Consigne:
Recopiez fidèlement le passage du texte sur le rapatriement des ressortissants partis faire le djihad qui va de « Mardi 5 juillet, 16 » jusqu'à « le djihad ? » inclus.

Extrait du document:
%%
Par Farah Safi – Professeur de droit privé à l’Université Clermont Auvergne – Directrice du master Droit pénal et sciences criminelles – Directrice de l’IEJ de Clermont-Ferrand

Mardi 5 juillet, 16 femmes et 35 enfants ayant suivi un mari ou un père parti faire le djihad ont atterri en France après avoir été exfiltrés de camps kurdes au nord-est de la Syrie. Des considérations sécuritaires et humanitaires ont pu présider à une telle décision qui permet à la France de s’aligner sur la position de plusieurs autres pays européens qui ont déjà procédé au rapatriement de leurs nationaux.

La France est-elle tenue juridiquement de rapatrier ses ressortissants partis pour le djihad ? 

La réponse à cette question est a priori simple : aucun texte ne prévoit une obligation pour les autorités françaises de juger ses nationaux et donc de les rapatrier. Il s’agit donc, plus d’un choix politique que d’un choix juridique.  Toutefois, on le sait, des règles de compétence existent et sont souvent interprétées d’une manière extensive, afin de permettre aux juridictions françaises d’être compétentes à chaque fois que cela est possible et, surtout, à chaque fois que la France est concernée d’une manière ou d’une autre, que ce soit par un rattachement territorial ou par un critère lié à la personnalité (nationalité de l’auteur ou de la victime de l’infraction).

C’est ainsi que l’article 113-2 du code pénal permet de retenir la compétence des juridictions françaises dès lors qu’un des « faits constitutifs » de l’infraction a eu lieu sur le territoire de la République. Cela comprend donc la réalisation d’un acte préparatoire en France, comme c’est le cas, par exemple, pour l’achat en France d’un billet d’avion. De même, des poursuites en France sont possibles à l’encontre du complice d’un acte terroriste commis sur le territoire de la République puisque la Cour de cassation a toujours considéré que « la juridiction compétente pour juger le fait principal l’est aussi pour juger le complice, quels que soient sa nationalité et le lieu où les actes de complicité ont été accomplis ».

En outre, il est évidemment possible de faire jouer le mécanisme dit de la personnalité active prenant comme critère de rattachement la nationalité de l’auteur de l’infraction. C’est d’autant plus possible que l’article 113-13 du code pénal, issu de la loi du 21 décembre 2012, accorde compétence aux juridictions françaises de juger, en matière de terrorisme, les infractions commises à l’étranger non seulement par un Français, mais également par un résidant habituel en France. La volonté du législateur de saisir ces actes est d’ailleurs tellement forte que la condition de réciprocité d’incrimination disparait dans ce domaine.
%%
Extrait source:
%%
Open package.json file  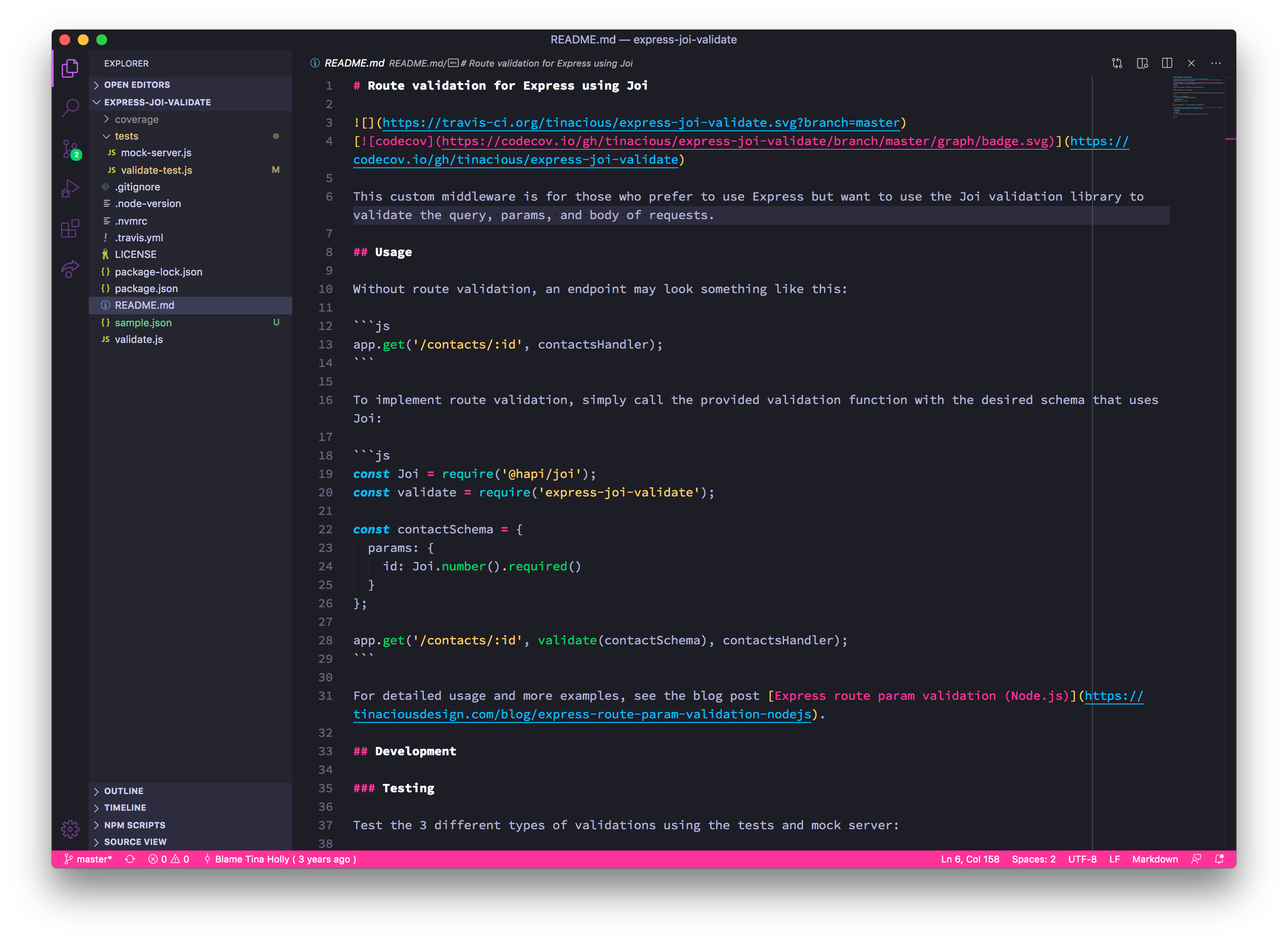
%%
Réponse attendue:
Mardi 5 juillet, 16 femmes et 35 enfants ayant suivi un mari ou un père parti faire le djihad ont atterri en France après avoir été exfiltrés de camps kurdes au nord-est de la Syrie. Des considérations sécuritaires et humanitaires ont pu présider à une telle décision qui permet à la France de s’aligner sur la position de plusieurs autres pays européens qui ont déjà procédé au rapatriement de leurs nationaux.

La France est-elle tenue juridiquement de rapatrier ses ressortissants partis pour le djihad ?